- [YOUR GOAL]:
Only the lines of the listing below that run from the line with "Image resolution: width=784" through the line with "the full height" are to be set down, word for word. Pictures stay out.

- [EXCERPTED DATA]:
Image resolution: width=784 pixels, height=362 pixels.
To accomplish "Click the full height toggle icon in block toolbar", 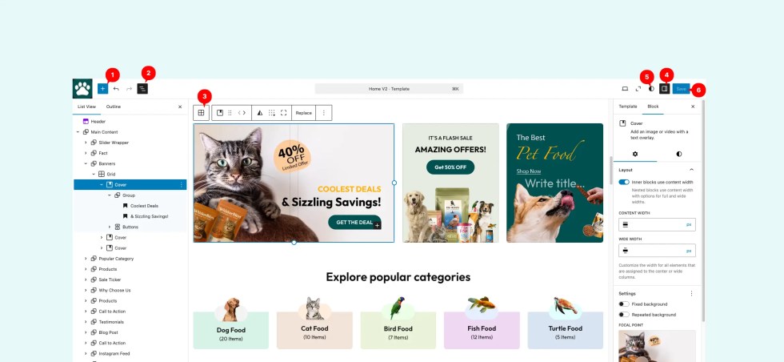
---
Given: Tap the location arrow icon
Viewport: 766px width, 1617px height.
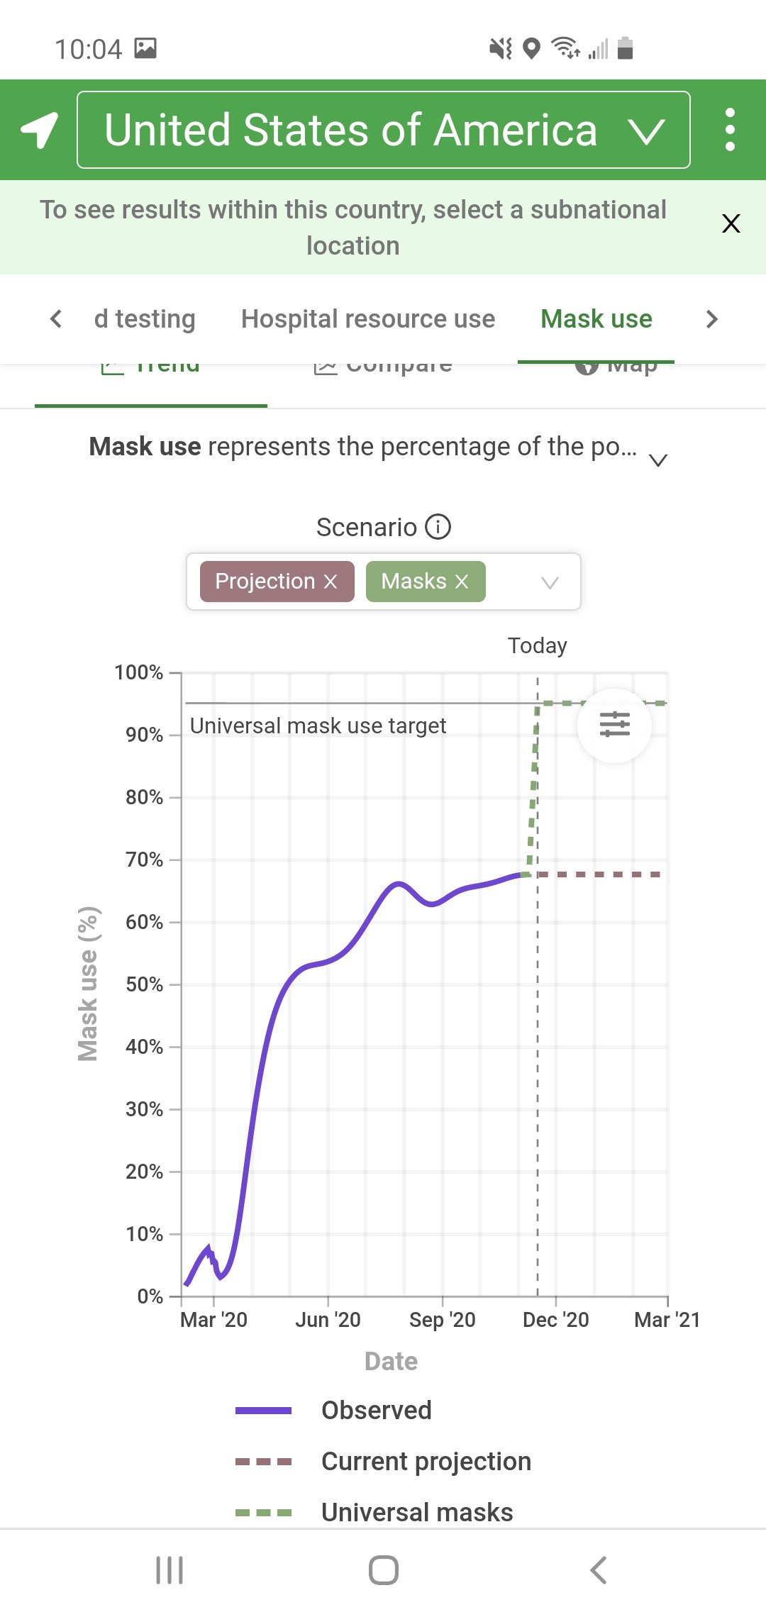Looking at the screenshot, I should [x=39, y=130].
--
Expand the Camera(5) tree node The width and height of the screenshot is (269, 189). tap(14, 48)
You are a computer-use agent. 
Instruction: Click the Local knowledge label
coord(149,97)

- [EXERCISE RESPONSE]:
Image resolution: width=784 pixels, height=362 pixels.
To accomplish "Click the full height toggle icon in block toolbar", 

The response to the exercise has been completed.